As I walked with Petro, Aulus and Quintus, I was still remembering that night at the spy's house. 'I saw someone else. Just a glimpse. I think he had been with the two agents. Could it have been Nobilis? Nobody we've questioned seems to have spotted him, though the chef did say Pius and Virtus asked for double portions with their meal – - that could have been a cover for their brother. I certainly saw enough used dishes for three.'

'Description?'

'No good. He was too far away, and in a gloomy corridor. It was after dark by then, and Anacrites is mean with lamps.'

'So who do you think it was, Falco?'

'I don't know – but don't let's forget him. According to the caterer's chef, the third man was the one with the cameo.'

Virtus rented a room above a row of crumbling shops. It was in the same building as the bar we chose when we arrived, immediately above us. If he had been there, he could have jumped through a window and landed right on Quintus. But there was a fifty-fifty chance he had gone away, and would not be coming back.

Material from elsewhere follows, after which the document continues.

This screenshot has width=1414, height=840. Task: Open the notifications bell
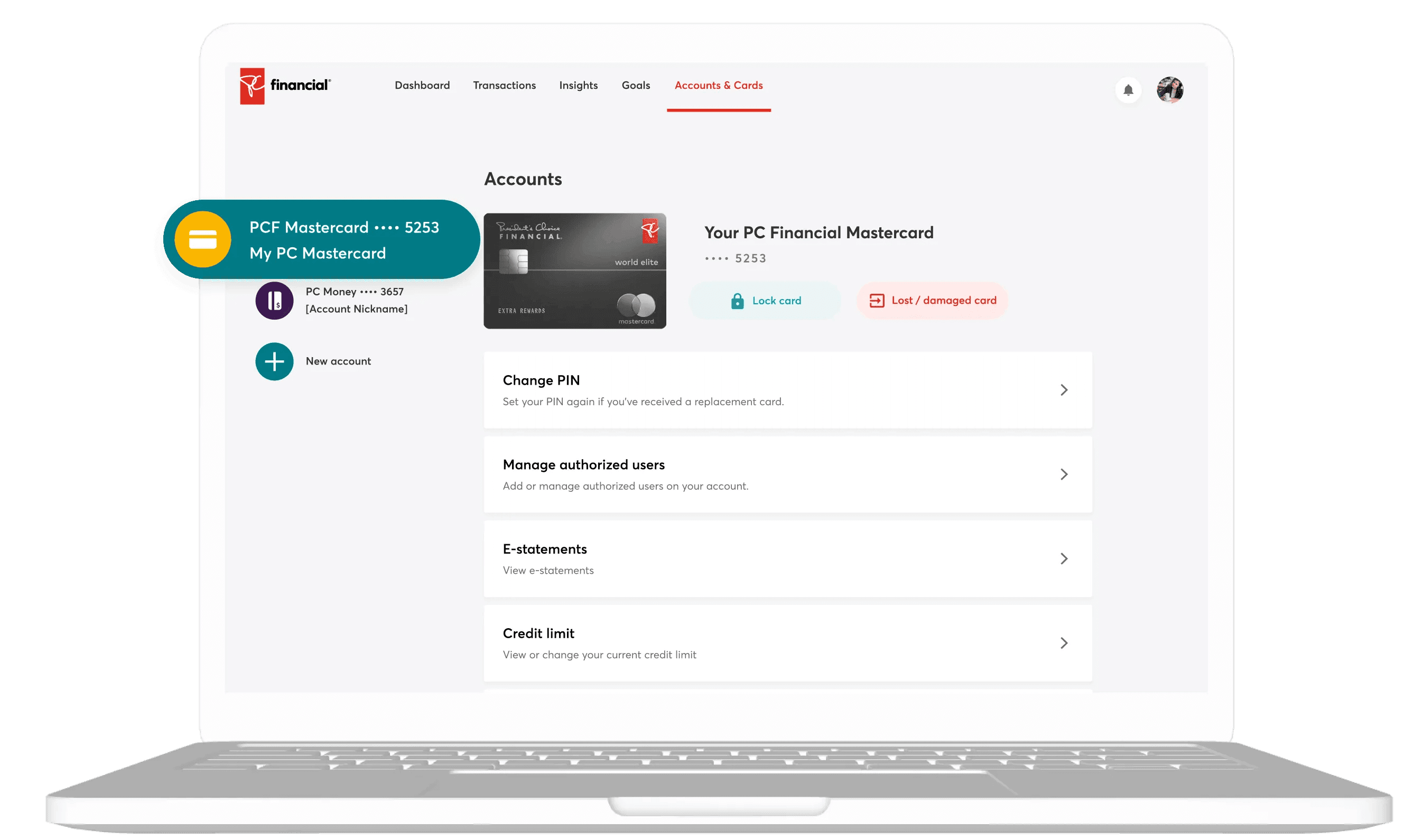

The barman, who knew him, said Virtus had not lived there full-time for six months. He kept the place on, and had been coming back to check his stuff once a week. Not just lately, however.

'Sounds as though he's living in with a girlfriend? Keeping up with his rent because he thinks she's going to throw him out. Or he may want to dump her?'

'Not as far as I know. He's married, I believe.' That did not rule out Petro's girlfriend theory. 'Working in Rome to earn some cash, but he goes home.'

'Where would "home" be?'

'No idea, sorry.' We knew: the Pontine Marshes. The wife's name was Plotia. I had even met her. Petronius had searched the rustic shack where Virtus left her. Not much cash seemed to find its way back there.